In the Washington Post online today, music writer Anne Midgette opines on what she sees as a clear divide between red and blue states when it comes to symphonic music. She writes:
"The red states are those who love the classical tradition with a deep passion.... But their real love lies with the mainstream canon: Mozart, Beethoven, Schubert, Brahms, and all the byways and tributaries of that stream. ...What higher goal can one have than to devote the bulk of one’s listening time to the study of those great works?"
She continues: "The blue states love classical music no less. But they worry that it’s dying out because it is so entrenched in the past... The blue states want to encourage...new growth, and ideally to see it better incorporated into the mainstream classical tradition....They react with knee-jerk horror to programs that don’t include a contemporary work.... They also feel, quite honestly, that what’s being done in new music is more vital and alive than a constant diet of works one and two and three centuries old, wonderful as those pieces are."

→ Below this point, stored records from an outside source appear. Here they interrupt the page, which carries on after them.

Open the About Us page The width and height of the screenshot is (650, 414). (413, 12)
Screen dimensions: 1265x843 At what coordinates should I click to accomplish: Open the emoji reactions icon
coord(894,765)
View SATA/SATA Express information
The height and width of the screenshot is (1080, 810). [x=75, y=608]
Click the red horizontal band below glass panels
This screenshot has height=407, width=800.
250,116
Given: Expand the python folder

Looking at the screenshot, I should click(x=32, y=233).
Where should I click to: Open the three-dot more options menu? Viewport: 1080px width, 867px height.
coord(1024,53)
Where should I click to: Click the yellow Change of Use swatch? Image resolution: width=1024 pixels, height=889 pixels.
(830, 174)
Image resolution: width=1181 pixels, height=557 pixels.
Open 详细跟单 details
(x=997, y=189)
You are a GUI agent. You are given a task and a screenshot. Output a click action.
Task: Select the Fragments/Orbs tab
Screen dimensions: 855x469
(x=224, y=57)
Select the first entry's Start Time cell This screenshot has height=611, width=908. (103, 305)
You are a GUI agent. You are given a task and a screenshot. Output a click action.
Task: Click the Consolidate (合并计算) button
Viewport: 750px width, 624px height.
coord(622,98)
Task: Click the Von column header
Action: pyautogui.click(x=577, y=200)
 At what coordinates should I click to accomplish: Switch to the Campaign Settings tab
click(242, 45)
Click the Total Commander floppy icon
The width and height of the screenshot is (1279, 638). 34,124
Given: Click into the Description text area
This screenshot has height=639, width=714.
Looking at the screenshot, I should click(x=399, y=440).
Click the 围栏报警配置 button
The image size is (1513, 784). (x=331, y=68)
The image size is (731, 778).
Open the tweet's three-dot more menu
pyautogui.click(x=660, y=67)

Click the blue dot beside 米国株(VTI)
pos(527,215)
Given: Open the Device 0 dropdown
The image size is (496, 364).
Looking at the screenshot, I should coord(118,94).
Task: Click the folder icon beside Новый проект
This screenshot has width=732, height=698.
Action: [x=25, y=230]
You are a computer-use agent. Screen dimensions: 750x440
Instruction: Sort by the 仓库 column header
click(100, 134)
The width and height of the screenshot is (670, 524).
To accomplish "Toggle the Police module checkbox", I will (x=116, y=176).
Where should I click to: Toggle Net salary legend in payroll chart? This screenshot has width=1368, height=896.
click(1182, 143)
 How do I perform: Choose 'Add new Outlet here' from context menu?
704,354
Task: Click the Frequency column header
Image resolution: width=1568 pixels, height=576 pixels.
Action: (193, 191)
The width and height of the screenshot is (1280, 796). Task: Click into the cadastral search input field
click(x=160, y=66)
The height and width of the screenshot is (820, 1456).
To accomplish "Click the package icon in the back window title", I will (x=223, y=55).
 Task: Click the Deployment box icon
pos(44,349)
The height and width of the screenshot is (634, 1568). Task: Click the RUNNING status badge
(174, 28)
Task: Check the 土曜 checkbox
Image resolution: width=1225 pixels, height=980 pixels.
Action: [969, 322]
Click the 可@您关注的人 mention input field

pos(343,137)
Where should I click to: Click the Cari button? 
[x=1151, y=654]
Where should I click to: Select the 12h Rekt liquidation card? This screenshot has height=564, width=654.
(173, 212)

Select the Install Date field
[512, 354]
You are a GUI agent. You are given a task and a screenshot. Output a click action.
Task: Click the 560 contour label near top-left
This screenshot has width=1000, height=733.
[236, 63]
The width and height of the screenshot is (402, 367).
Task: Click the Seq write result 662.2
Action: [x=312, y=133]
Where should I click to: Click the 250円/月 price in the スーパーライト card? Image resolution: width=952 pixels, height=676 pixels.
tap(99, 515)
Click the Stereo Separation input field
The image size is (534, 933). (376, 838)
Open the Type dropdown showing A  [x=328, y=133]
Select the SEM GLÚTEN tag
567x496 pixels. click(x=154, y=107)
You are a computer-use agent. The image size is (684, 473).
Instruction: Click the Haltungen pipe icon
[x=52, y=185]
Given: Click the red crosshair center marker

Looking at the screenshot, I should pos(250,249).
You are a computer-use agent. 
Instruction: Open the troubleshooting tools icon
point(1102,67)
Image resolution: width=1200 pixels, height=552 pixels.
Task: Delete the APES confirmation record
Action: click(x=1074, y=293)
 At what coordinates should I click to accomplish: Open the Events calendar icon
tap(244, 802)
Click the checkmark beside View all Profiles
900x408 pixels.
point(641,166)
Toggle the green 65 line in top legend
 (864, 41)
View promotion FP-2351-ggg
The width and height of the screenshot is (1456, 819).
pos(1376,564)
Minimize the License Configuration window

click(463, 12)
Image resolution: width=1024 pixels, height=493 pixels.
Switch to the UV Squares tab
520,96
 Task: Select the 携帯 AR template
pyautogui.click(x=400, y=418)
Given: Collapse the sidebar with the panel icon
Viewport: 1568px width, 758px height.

I encourage you to read her complete story here.
Is this too simplistic? Does the overwhelming majority of symphonic music attendees want the classical classics with only a small percentage receptive to new work? If so, is that a problem with the audience or with the music itself?
Further, where do you see the Indianapolis Symphony Orchestra and its programming? More importantly, perhaps, where do you want to see the Indianapolis Symphony Orchestra and its programs?
With a full-season to schedule (including Symphony on the Prairie), is there room to be both a red and blue orchestra?
And do you feel the same way about smaller, regional groups such as the Carmel Symphony Orchestra?
I know that's a lot of questions. Pick one and let me know your thoughts.